We have generated strong proof-of-principle results, but substantial work is needed to translate our
experimental assay into an off-the-shelf product that customers can easily adopt. In this proposal we
will optimize and validate a user-friendly Duplex Sequencing genotoxicity assay in preparation for
commercialization. In Phase I we will construct Duplex Sequencing panels for measurement of
genotoxicity in rats, mice and humans, and evaluate their performance. In Phase II we will optimize the
assay’s protocols and reagents, build and deploy cloud-based software allowing biologists to easily
render Duplex Sequencing outputs into interpretable results, and validate our assay in animal and
human cell line models over diverse mutagens, inclusive of assessing their mutational signatures.

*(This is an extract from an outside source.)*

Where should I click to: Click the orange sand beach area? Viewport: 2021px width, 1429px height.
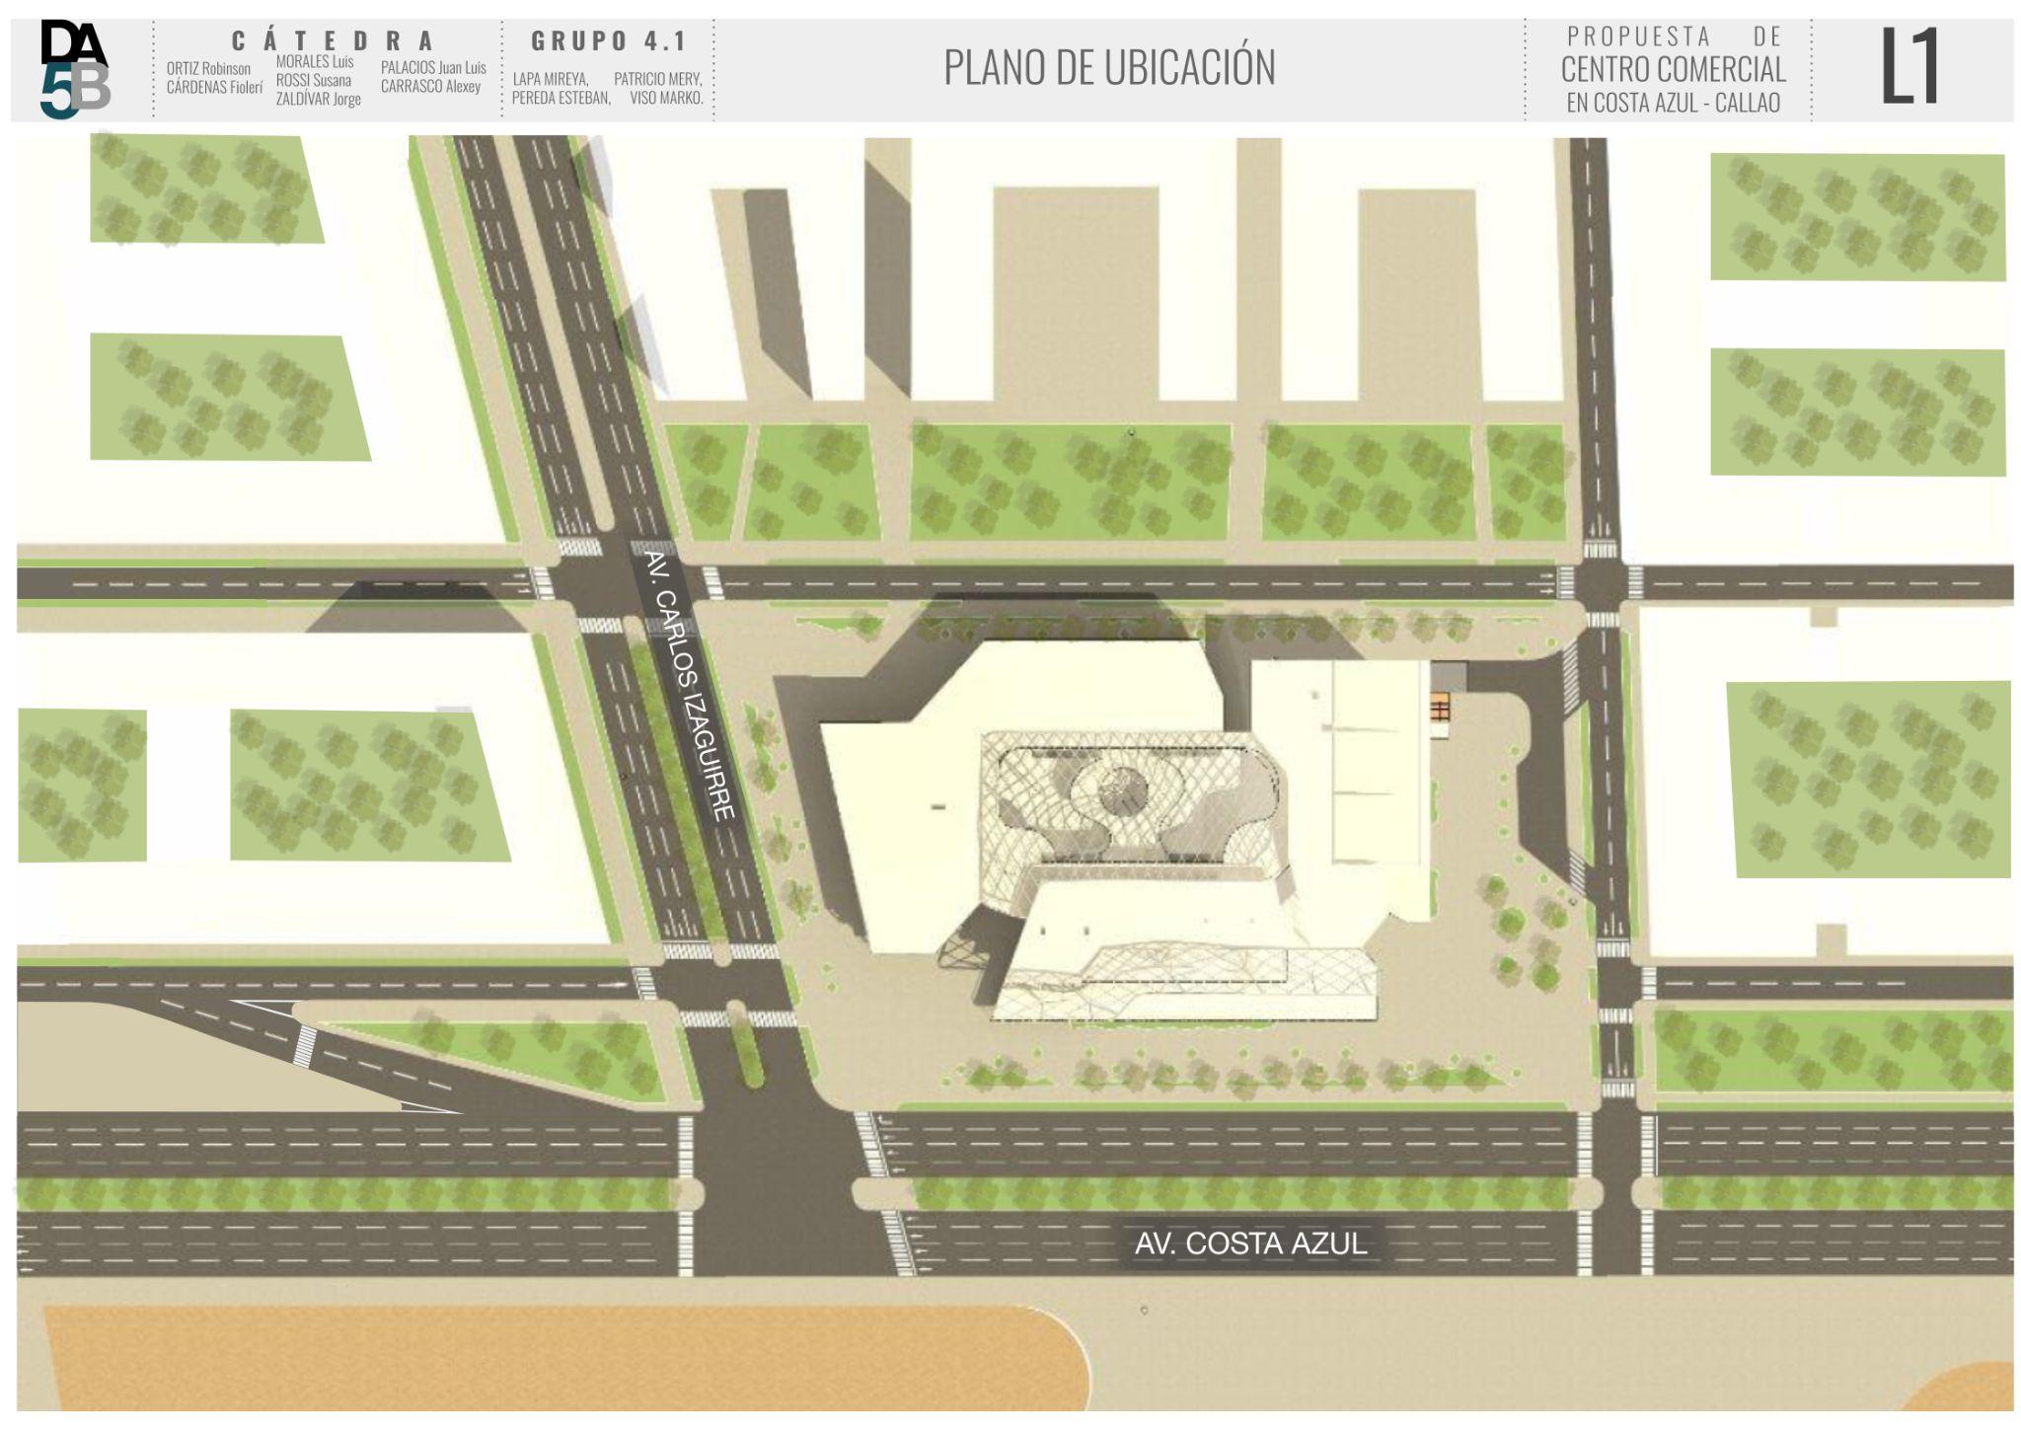tap(553, 1360)
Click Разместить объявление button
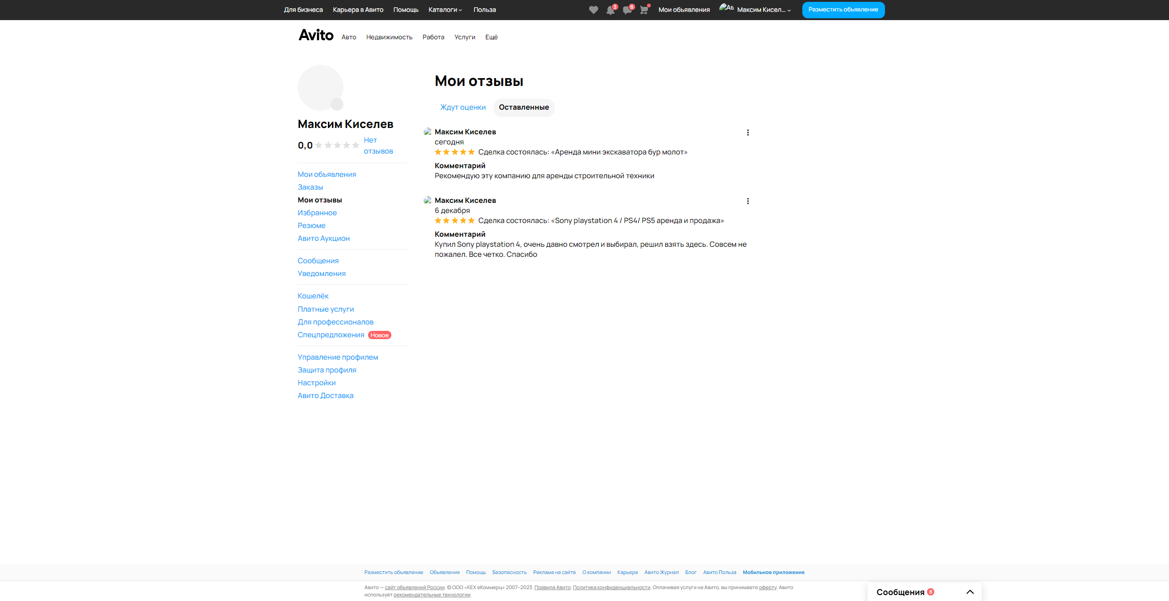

Genotoxicity testing is a vital discipline that has relied on antiquated techniques for too long. The speed,
accuracy and information content of Duplex Sequencing promises a radical improvement to the status
quo. We expect this convenient and easy-to-implement test to find rapid uptake among drug companies
searching for better, earlier genotoxicity readouts, in CROs excited for a broadly applicable assay they
can offer their customers and among academics, looking to push the envelope of their fields.